Segment Start: Raw data
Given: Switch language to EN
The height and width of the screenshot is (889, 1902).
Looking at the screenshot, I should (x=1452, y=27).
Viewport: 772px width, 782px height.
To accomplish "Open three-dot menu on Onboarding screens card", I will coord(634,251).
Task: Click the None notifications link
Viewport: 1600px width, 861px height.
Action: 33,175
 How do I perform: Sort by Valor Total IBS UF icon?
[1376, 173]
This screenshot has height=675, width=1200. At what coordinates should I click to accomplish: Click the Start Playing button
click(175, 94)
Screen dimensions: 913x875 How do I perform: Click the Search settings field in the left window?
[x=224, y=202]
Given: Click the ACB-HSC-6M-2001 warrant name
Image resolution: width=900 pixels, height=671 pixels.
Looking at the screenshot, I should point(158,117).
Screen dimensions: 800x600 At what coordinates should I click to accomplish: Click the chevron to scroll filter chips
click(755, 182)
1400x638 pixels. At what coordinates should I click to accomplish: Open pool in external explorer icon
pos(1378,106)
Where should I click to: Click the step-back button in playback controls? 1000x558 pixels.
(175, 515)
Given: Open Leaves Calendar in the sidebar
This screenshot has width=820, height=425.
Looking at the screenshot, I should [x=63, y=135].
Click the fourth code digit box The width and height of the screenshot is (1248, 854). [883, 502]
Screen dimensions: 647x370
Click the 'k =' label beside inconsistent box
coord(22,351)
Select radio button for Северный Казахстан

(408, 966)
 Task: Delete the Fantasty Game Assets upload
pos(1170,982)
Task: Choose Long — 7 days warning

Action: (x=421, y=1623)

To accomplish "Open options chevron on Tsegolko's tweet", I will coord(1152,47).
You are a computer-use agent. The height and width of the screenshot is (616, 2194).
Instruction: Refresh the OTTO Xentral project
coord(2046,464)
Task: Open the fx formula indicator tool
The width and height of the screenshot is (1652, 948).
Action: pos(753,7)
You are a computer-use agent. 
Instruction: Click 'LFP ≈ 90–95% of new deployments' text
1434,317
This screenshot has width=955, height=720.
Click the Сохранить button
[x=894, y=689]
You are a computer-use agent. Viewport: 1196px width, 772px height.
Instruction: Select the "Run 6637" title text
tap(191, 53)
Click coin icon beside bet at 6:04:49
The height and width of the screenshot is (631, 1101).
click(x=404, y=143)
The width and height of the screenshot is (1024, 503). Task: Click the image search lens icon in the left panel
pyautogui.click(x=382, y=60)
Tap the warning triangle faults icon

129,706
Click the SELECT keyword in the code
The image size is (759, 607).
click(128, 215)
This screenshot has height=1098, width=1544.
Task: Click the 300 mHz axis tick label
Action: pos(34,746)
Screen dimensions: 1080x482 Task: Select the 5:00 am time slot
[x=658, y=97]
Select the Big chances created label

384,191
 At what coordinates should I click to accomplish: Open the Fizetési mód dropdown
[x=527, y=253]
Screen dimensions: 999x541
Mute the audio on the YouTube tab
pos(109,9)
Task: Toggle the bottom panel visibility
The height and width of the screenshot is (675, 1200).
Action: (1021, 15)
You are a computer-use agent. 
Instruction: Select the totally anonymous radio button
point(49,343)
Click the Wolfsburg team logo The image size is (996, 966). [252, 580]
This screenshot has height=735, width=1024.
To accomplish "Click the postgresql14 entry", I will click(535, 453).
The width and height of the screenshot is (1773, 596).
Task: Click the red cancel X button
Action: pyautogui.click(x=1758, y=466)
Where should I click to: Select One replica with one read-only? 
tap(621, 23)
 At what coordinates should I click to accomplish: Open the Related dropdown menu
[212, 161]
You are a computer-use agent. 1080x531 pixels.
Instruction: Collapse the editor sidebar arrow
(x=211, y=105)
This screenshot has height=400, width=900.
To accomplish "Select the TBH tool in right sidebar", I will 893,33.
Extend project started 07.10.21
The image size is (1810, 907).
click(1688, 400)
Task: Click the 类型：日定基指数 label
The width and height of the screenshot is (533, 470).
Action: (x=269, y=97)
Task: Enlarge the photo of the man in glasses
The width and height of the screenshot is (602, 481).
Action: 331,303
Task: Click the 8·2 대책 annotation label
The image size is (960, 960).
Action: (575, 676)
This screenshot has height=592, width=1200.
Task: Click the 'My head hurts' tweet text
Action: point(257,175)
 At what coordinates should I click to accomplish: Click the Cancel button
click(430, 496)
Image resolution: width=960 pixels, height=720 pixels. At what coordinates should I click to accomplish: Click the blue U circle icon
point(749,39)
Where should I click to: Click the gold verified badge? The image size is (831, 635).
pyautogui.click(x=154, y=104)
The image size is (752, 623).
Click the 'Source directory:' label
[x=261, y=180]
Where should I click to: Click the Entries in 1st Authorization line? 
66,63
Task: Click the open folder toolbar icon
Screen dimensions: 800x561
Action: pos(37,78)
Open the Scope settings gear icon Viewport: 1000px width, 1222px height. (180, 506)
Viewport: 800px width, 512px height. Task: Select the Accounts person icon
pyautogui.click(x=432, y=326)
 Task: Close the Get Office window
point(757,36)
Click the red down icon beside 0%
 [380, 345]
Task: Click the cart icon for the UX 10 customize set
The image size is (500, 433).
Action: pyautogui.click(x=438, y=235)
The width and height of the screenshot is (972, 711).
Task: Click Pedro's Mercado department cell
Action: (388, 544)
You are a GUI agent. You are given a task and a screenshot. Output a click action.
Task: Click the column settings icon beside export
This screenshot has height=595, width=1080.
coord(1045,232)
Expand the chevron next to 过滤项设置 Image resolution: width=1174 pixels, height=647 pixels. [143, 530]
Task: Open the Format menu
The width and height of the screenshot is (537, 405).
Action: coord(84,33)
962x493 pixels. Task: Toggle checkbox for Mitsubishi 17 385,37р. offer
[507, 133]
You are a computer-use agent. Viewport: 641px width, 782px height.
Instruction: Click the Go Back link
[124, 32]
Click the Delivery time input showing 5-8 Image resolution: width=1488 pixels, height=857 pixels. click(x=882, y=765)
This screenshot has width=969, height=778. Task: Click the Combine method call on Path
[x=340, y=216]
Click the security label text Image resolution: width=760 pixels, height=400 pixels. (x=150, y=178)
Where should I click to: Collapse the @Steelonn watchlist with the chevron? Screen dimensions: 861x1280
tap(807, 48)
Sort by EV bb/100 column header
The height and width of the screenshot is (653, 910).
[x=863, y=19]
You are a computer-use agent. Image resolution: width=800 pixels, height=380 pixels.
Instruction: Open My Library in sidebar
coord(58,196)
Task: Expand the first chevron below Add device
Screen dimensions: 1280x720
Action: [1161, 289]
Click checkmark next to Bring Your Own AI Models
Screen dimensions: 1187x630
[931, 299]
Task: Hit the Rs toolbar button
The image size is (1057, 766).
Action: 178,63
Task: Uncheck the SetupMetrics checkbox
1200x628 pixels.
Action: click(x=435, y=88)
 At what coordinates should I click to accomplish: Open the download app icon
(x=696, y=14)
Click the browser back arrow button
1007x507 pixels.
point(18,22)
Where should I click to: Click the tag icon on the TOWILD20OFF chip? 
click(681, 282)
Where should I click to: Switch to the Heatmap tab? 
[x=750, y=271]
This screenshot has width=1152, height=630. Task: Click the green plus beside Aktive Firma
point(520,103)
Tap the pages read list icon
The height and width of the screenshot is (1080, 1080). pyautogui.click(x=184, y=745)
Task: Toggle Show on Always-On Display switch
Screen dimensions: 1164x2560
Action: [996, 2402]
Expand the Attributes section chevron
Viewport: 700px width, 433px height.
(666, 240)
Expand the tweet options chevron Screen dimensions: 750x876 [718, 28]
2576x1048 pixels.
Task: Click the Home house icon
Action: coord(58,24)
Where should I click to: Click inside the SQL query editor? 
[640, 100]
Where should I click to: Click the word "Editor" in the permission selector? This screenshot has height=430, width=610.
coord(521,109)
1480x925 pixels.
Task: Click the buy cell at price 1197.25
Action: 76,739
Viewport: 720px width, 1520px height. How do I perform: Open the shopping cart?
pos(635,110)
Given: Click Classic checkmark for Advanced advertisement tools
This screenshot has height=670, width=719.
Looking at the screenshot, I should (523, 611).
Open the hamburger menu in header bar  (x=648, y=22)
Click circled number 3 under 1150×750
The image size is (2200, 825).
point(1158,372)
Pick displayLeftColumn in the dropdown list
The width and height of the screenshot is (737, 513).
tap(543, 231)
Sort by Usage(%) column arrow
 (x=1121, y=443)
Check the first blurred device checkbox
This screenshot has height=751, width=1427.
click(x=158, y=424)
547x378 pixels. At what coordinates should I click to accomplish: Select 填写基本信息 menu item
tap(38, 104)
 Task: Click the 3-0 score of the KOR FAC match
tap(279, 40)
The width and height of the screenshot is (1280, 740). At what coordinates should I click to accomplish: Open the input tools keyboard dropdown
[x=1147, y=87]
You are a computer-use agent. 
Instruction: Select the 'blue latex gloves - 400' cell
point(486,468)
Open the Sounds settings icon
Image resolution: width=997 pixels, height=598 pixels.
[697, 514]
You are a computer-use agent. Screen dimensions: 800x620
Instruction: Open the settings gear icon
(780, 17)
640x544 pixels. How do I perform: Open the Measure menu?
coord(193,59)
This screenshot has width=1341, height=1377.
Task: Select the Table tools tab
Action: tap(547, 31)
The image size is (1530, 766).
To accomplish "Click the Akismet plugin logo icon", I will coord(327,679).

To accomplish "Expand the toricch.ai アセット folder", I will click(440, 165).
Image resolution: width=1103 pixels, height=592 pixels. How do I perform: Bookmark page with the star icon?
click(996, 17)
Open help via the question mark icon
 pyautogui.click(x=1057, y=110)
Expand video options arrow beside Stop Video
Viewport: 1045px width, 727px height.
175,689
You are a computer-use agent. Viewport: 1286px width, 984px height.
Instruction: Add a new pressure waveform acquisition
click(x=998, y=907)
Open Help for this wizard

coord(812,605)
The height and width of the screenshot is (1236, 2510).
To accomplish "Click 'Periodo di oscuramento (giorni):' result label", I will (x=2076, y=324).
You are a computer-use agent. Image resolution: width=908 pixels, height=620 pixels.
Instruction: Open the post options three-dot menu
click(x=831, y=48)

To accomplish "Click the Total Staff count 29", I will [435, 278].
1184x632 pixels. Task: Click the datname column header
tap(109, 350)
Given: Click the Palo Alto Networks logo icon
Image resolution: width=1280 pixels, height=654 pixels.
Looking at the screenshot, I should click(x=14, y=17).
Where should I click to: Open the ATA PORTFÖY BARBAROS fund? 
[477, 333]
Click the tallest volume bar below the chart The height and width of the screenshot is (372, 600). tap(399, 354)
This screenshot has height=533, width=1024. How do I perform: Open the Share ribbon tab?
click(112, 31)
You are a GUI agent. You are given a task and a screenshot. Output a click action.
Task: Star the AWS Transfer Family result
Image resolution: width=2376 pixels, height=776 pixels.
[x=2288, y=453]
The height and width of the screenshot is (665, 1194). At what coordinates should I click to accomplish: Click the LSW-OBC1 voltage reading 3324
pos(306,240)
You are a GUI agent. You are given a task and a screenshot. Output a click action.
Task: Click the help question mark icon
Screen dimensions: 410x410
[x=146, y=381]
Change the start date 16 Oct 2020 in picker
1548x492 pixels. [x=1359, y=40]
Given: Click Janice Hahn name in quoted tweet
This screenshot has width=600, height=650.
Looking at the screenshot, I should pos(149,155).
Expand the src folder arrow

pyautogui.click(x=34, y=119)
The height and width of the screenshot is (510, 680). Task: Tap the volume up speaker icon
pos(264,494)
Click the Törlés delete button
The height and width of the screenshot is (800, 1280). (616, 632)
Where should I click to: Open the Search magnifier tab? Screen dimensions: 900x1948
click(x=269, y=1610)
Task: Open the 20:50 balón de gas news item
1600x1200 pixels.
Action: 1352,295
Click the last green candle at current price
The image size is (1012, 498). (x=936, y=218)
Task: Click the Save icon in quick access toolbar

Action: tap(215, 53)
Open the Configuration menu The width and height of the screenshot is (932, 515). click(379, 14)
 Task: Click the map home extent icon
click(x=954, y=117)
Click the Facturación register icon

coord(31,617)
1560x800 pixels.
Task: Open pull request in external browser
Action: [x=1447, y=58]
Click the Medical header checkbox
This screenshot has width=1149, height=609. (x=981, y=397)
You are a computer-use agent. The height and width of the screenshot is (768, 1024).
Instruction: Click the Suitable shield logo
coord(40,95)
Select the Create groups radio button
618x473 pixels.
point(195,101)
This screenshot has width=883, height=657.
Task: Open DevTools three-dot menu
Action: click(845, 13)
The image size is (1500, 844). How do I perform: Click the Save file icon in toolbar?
Segment End: Raw data
Your answer should be the lines of the listing above between the line holding "Task: Hit the Rs toolbar button" and the line holding "Expand the Attributes section chevron", inclusive, restated word for word and alone.

Task: Hit the Rs toolbar button
The image size is (1057, 766).
Action: 178,63
Task: Uncheck the SetupMetrics checkbox
1200x628 pixels.
Action: click(x=435, y=88)
 At what coordinates should I click to accomplish: Open the download app icon
(x=696, y=14)
Click the browser back arrow button
1007x507 pixels.
point(18,22)
Where should I click to: Click the tag icon on the TOWILD20OFF chip? 
click(681, 282)
Where should I click to: Switch to the Heatmap tab? 
[x=750, y=271]
This screenshot has width=1152, height=630. Task: Click the green plus beside Aktive Firma
point(520,103)
Tap the pages read list icon
The height and width of the screenshot is (1080, 1080). pyautogui.click(x=184, y=745)
Task: Toggle Show on Always-On Display switch
Screen dimensions: 1164x2560
Action: [996, 2402]
Expand the Attributes section chevron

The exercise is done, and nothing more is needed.